With "computer" as the search word, show every line of the material that has it.
======== Data
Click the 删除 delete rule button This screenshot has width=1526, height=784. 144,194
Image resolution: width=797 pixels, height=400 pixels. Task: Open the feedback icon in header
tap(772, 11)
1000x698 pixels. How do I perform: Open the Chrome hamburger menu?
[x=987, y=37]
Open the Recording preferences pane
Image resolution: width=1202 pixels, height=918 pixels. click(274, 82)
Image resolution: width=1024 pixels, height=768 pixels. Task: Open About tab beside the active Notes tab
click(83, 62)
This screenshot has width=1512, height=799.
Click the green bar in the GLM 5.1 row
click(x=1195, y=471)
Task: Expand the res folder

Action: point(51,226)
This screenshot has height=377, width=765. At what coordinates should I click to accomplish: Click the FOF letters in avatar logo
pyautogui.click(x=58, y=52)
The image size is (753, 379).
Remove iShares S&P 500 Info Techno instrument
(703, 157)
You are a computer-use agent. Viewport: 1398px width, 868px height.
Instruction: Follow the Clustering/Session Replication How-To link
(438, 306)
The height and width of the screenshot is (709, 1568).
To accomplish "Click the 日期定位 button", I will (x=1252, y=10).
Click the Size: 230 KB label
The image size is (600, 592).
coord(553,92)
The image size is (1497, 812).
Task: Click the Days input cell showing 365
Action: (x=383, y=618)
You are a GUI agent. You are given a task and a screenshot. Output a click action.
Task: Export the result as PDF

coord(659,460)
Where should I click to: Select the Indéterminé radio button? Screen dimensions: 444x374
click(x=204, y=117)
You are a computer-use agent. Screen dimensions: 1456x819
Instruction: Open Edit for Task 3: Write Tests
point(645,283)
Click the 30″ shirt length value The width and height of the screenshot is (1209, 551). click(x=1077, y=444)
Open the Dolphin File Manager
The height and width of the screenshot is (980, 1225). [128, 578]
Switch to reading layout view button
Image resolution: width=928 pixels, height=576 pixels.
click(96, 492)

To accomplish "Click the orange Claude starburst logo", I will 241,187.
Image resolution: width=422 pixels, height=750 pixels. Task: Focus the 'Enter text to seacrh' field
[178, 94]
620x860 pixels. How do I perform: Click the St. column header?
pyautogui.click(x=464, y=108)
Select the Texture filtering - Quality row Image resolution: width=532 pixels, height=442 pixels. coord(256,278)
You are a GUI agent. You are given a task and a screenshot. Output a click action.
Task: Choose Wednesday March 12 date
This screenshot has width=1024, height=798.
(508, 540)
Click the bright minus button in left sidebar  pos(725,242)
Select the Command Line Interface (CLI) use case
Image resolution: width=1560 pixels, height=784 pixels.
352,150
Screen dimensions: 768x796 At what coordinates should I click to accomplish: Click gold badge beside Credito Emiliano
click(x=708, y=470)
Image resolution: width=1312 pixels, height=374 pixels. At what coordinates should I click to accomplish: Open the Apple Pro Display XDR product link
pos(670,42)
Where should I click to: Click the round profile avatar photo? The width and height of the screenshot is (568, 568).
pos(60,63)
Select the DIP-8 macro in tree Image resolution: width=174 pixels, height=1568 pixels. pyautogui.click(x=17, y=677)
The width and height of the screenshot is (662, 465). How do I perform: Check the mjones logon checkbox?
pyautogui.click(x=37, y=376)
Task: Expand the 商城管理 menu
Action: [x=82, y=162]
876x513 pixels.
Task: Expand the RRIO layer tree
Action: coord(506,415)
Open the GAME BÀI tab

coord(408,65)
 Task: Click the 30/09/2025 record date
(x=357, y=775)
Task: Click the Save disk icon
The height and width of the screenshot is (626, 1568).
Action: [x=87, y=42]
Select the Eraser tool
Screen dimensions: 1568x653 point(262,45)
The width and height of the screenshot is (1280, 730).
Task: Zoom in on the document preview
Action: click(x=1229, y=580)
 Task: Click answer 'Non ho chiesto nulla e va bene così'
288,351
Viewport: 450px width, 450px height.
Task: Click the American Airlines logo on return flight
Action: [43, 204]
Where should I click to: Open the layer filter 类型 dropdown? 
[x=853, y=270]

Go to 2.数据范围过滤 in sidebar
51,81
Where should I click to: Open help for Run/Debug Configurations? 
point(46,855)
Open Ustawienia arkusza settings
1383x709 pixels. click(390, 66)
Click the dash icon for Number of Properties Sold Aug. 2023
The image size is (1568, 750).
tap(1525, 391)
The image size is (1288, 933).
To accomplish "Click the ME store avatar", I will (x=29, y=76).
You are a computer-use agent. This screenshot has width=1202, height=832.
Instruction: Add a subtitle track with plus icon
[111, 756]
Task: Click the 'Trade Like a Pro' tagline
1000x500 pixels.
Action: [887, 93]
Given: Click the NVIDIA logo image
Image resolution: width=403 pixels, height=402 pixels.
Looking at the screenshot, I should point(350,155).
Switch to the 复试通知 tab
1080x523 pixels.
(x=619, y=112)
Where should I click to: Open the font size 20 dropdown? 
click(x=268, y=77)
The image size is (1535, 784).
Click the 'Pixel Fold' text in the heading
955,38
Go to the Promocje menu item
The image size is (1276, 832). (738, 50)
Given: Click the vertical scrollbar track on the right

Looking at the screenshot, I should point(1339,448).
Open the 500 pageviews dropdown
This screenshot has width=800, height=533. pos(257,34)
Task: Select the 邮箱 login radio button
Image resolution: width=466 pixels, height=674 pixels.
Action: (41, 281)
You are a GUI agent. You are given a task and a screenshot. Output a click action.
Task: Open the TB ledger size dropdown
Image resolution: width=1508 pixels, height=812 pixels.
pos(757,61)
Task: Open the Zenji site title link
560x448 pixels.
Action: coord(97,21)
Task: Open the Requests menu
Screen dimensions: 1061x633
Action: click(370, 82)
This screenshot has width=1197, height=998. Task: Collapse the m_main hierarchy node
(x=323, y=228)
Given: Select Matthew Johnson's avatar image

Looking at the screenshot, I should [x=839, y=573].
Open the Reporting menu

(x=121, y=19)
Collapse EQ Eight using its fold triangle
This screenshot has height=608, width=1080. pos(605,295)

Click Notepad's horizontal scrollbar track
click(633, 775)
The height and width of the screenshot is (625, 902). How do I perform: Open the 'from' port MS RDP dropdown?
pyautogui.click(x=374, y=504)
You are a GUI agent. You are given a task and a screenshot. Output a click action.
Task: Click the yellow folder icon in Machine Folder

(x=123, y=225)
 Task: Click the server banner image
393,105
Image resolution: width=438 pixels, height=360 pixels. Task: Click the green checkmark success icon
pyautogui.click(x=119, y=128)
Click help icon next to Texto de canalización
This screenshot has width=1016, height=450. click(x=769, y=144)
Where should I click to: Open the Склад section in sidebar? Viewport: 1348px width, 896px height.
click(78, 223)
================
Task result —
You are a computer-use agent. Viewport: 1398px width, 868px height.
You are a computer-use agent. Screen dimensions: 1456x819
You are a computer-use agent. This screenshot has width=1202, height=832.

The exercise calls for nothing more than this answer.